When the interest lies beyond merely predictive uses, the research has increasingly shown the limitations of PGIs as black-box predictors, which may include – in addition to the usually-desired direct genetic signals – population-related phenomena due to geographical stratification of ancestries, dynastic or shared environmental effects in families and kins, as well as assortative mating. Within-sibship analysis designs may alleviate such limitations, taking advantage on that the genetic differences between siblings originate from the random segregation at meiosis1,12.

The mortality risks between individuals differ substantially by their sex, age and education13,14, warranting an assessment on the potential heterogenous effects regarding them. It is also possible that social, psychological, and behaviour-related PGIs may matter disproportionately more for certain causes of death including accidents, suicides, violent and alcohol-related deaths. Such “external” mortality is conceptually closely connected to risky behaviour and alcohol consumption. A relevant question for their practical utility is also whether PGIs can bring additional information on predicting the risk of death also in cases when information of the measured phenotype is available.

In this study, we answer these gaps in knowledge by assessing the association between 35 different PGIs – mostly related to social, behavioural, and psychological traits or typically non-fatal health conditions – and mortality using a population-representative sample of over 40 000 Finnish individuals with up to 25 years of register-based mortality follow-up. We also assess the extent of potential population-stratification and related biases by within-sibship analysis of over 10 000 siblings. Furthermore, we examine potential heterogeneous PGI-mortality associations by sex and education, as well as for mortality occurring at different ages and separately for external and natural causes of death. Finally, we compare six PGIs that show the strongest associations with mortality (PGIs of ever smoking, self-rated health, body mass index (BMI), depressive symptoms, and alcoholic drinks per week) and their phenotypes when mutually adjusting for each other.

-- Extracted information --
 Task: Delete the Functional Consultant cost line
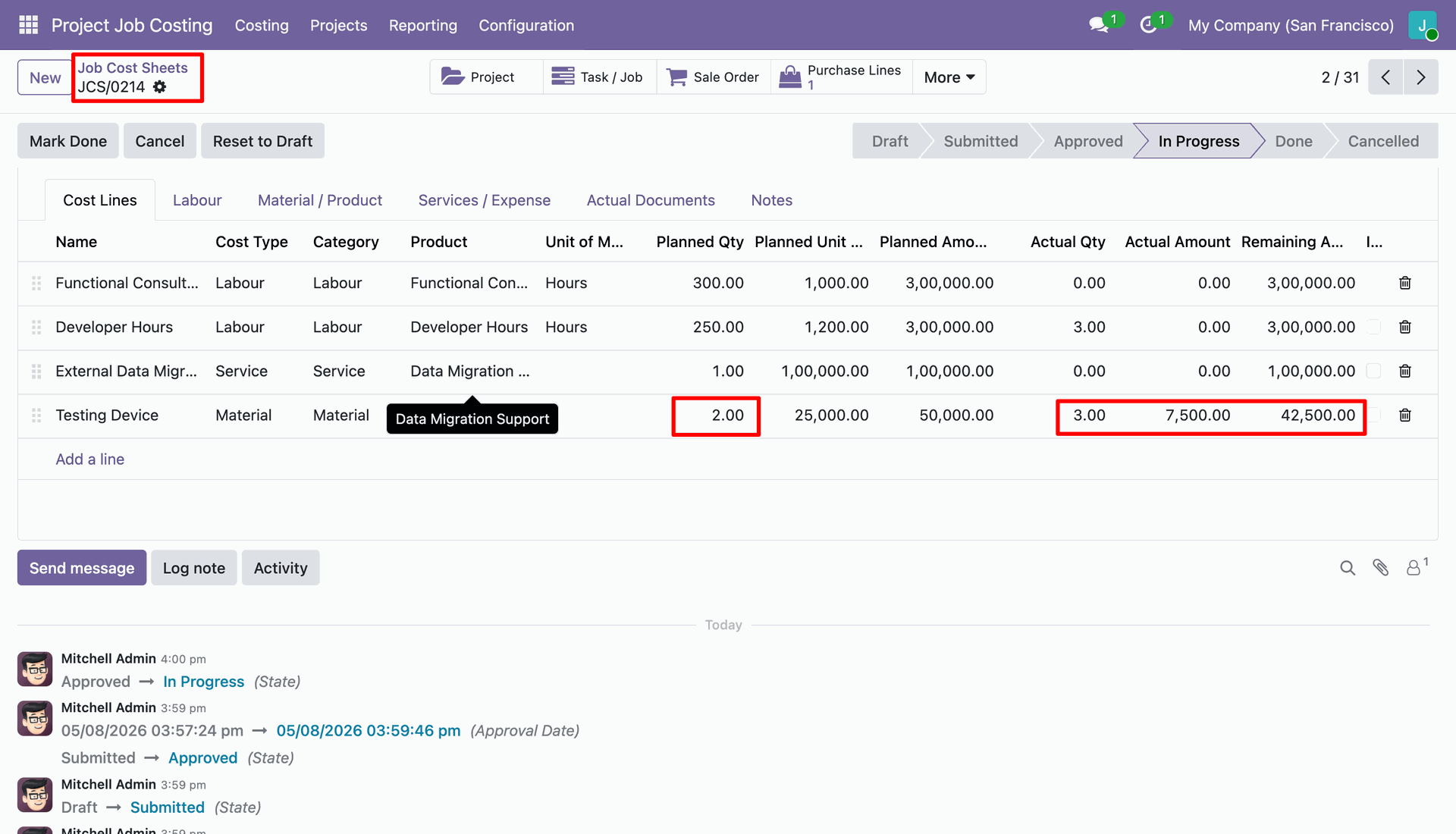pos(1404,283)
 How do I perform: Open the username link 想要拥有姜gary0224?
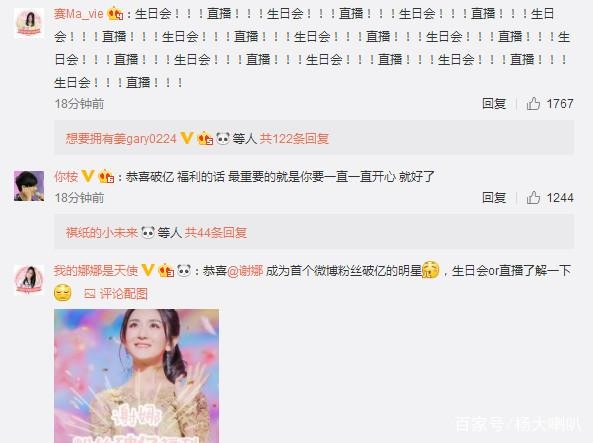[x=121, y=138]
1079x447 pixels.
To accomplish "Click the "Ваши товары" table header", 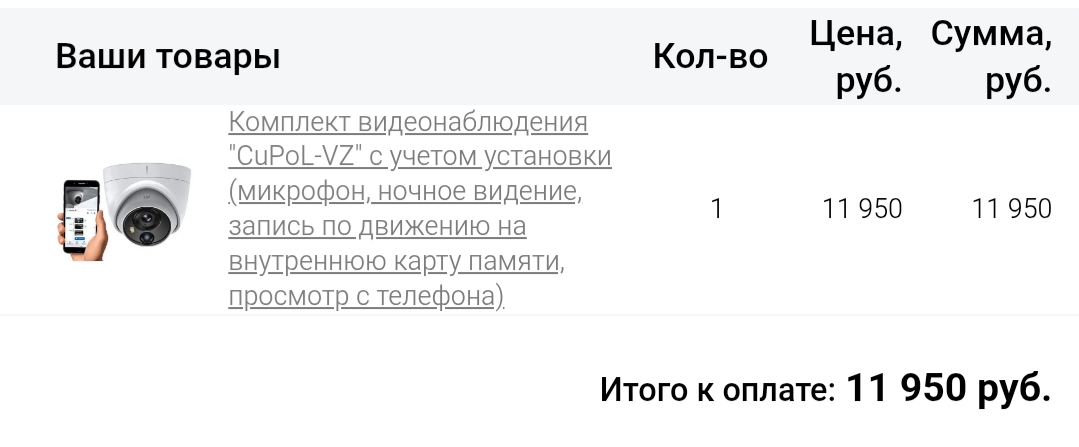I will click(x=168, y=56).
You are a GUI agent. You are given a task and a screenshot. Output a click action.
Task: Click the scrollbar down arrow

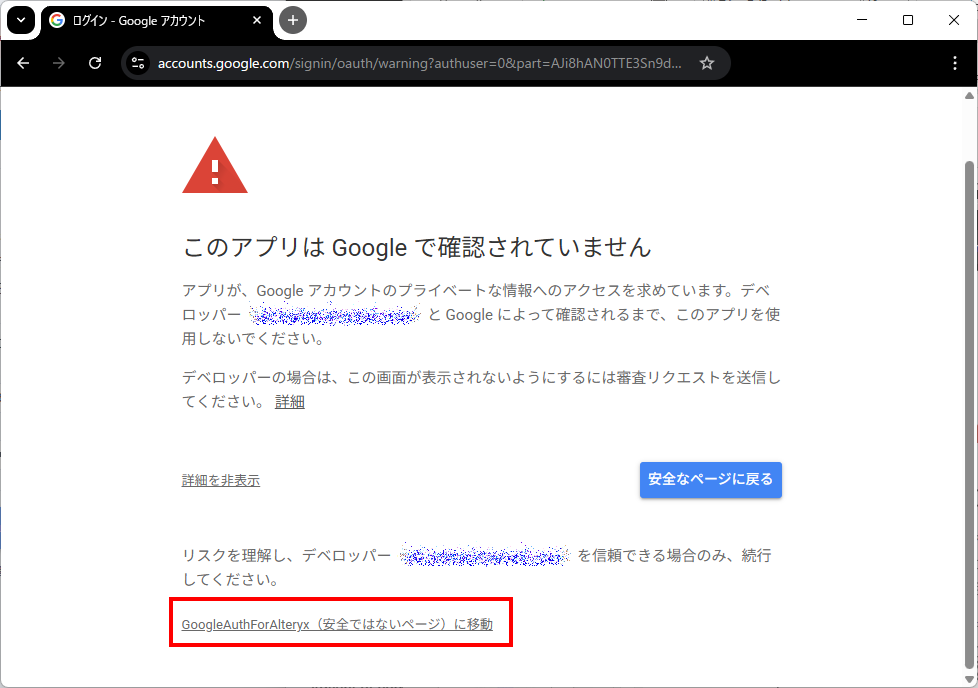coord(968,679)
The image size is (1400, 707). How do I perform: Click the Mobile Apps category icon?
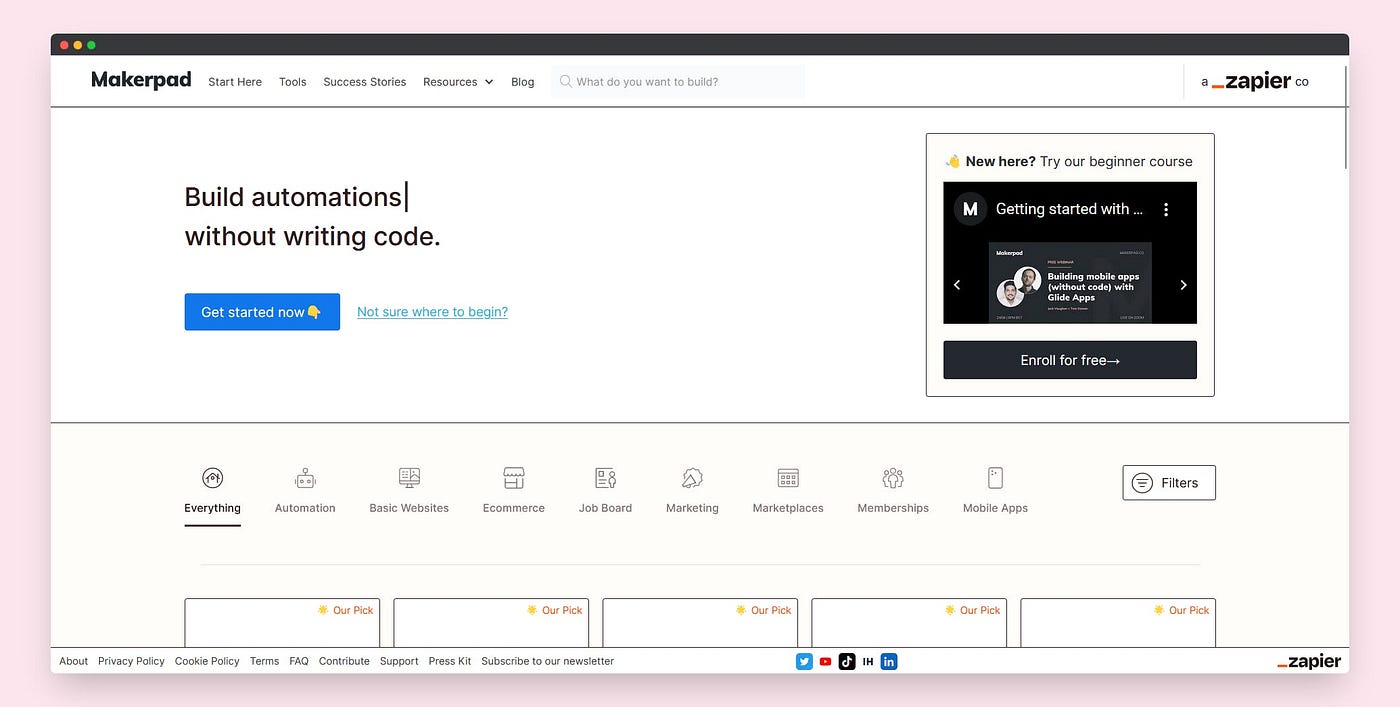[x=994, y=478]
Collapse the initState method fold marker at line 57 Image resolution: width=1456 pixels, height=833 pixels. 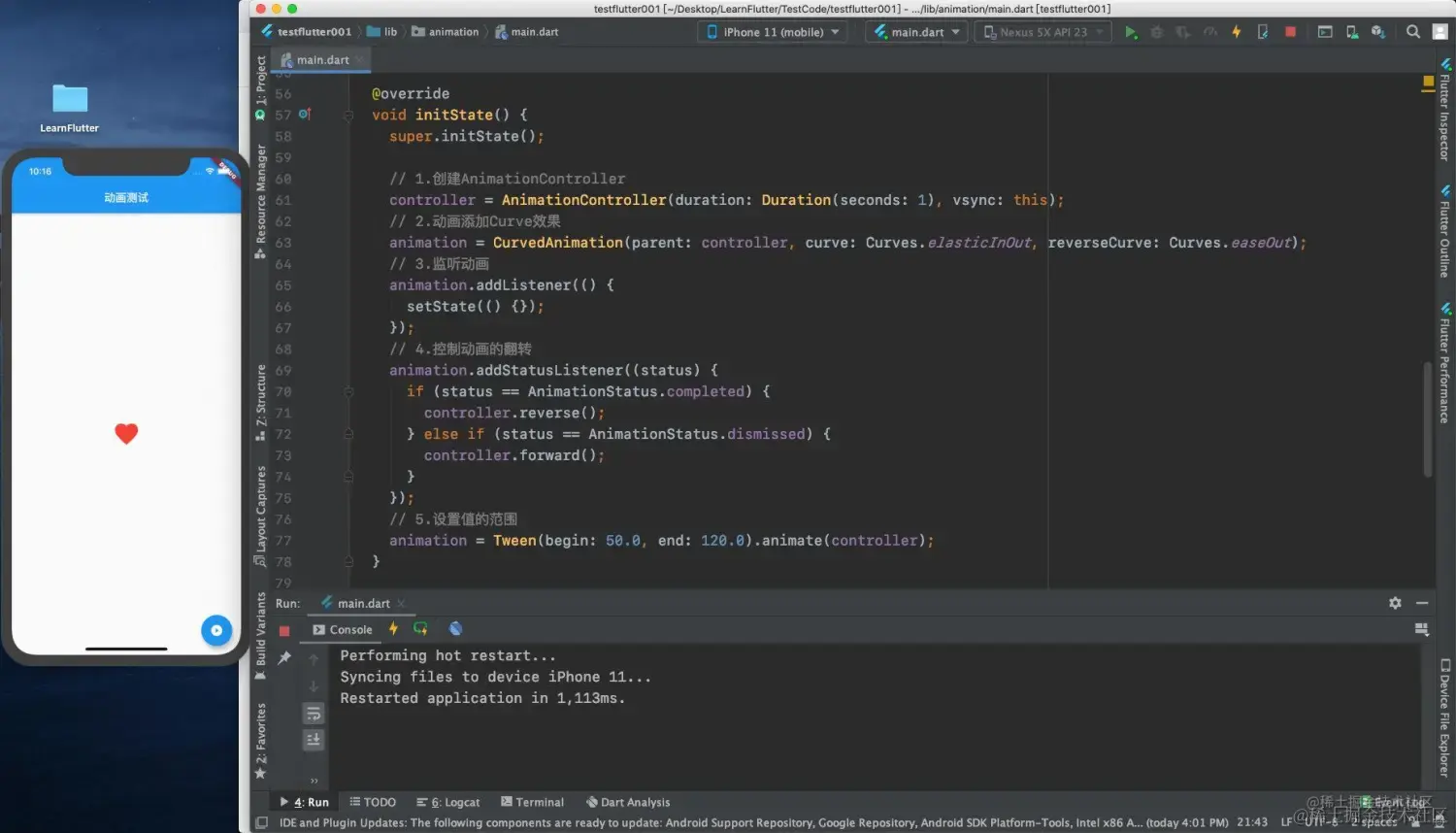pyautogui.click(x=348, y=115)
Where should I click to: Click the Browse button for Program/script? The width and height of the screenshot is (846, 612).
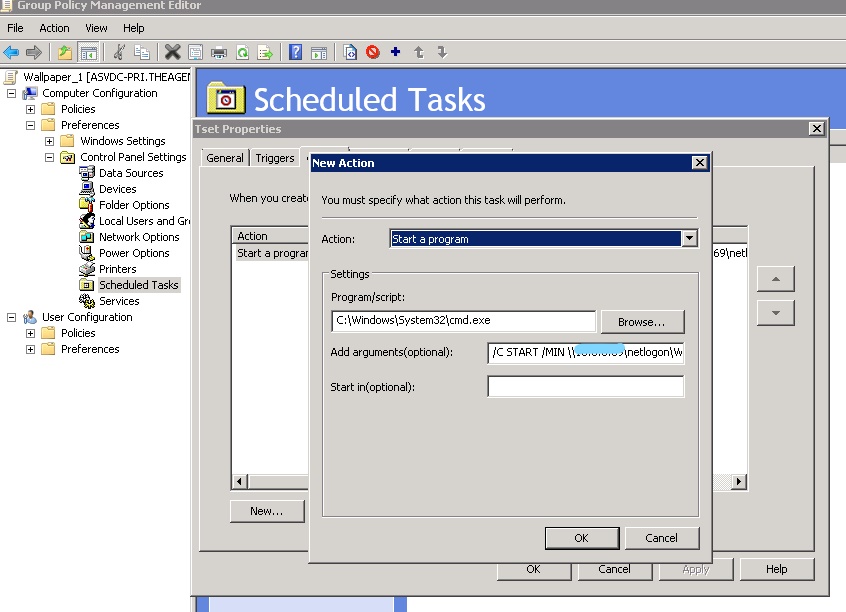point(641,321)
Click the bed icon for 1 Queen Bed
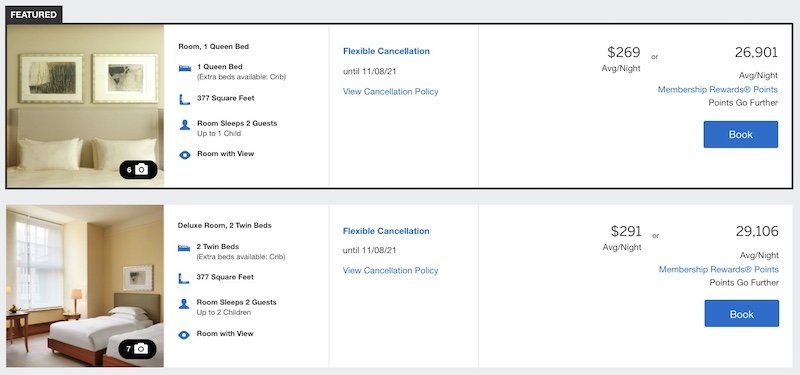 coord(185,68)
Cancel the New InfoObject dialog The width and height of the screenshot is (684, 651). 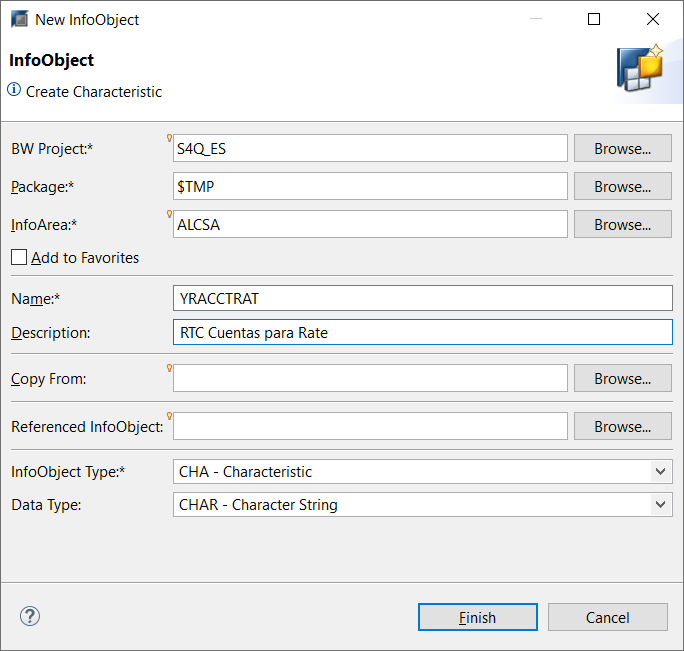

-- Tasks to carry out --
1. Echo the passage on polygenic indices and mortality from "The mortality risks" to "phenotype is available.", inclusive.
2. Which causes of death does the passage on polygenic indices and mortality say social, psychological, and behaviour-related PGIs may matter disproportionately more for? List them all.
3. Go on with the passage on polygenic indices and mortality from where it stops.
None of the entries are needed for this work.

-- Answers below --
1.
The mortality risks between individuals differ substantially by their sex, age and education13,14, warranting an assessment on the potential heterogenous effects regarding them. It is also possible that social, psychological, and behaviour-related PGIs may matter disproportionately more for certain causes of death including accidents, suicides, violent and alcohol-related deaths. Such “external” mortality is conceptually closely connected to risky behaviour and alcohol consumption. A relevant question for their practical utility is also whether PGIs can bring additional information on predicting the risk of death also in cases when information of the measured phenotype is available.

2.
- accidents
- suicides
- violent deaths
- alcohol-related deaths

3.
Methods

Study population

The main (“population”) analysis sample consists of genetically informed population surveys FINRISK rounds 1992, 1997, 2002, 2007 and 2012, as well as Health 2000 and 2011 and FinHealth 20171517. The response rates of these data collections varied between 65 and 93%. Among the initial pooled sample, 88% had genotyped data available. The genetic data followed the Sequencing Initiative Suomi protocols in the quality control and imputation procedures18,19. These data were linked to administrative registers using pseudonymized personal identity codes, including socio-demographic and mortality information maintained by Statistics Finland. In addition to this population sample, we used a within-sibship analysis sample. Individuals in the sibling data were mainly dizygotic twins from Finnish twin cohorts: “old cohort” (born before 1958); FinnTwin12 (born 1974–1979); and Finntwin16 (1983–1987)20. These sibling data were complemented with individuals identified from the population sample as likely full siblings based on their genetic similarity (0.35<Identity by descent<0.80) and having age difference of less than 18 years. They were excluded from the main population analysis to achieve non-overlapping samples.

The individuals were followed from (whichever latest) 1) January of 1995, 2) July of the data collection year, or 3) the month the respondent turned 25 years. The mortality follow-up ended (whichever earliest) on the end of 2019, or at the date of the death. The analytic sample size was 40 097 individuals (564 885 person-years of follow-up) and 5948 deaths in the population analysis. The within-sibship analysis included 10 174 individuals (200 683 person-years of follow-up) in 5071 sibships and 2116 deaths.

Variables

The outcome was death that occurred during the follow-up period. External (accidents, violence, suicides, and alcohol-related causes of death; International Classification of Diseases 10th revision codes: F10, G312, G4051, G621, G721, I426, K292, K70, K852, K860, O354, P043, Q860, V01–Y89; 587 deaths) and natural causes of death (other codes; 5349 deaths) were identified from the national cause of death register collected by Statistics Finland. Twelve individuals had an unknown cause of death and were excluded from the cause-specific analysis.

As the independent variables of main interest, we used 35 different PGIs in the Polygenic Index repository by Becker et al.2, which were mainly based on GWASes using UK Biobank and 23andMe, Inc. data samples, and other data collections. They were tailored for the Finnish data, i.e. excluding overlapping samples and performing linkage-disequilibrium adjustment. The PGIs are described in Supplementary table S1 (see also 2,22). The PGIs were standardized to have mean 0 and standard deviation (SD) 1.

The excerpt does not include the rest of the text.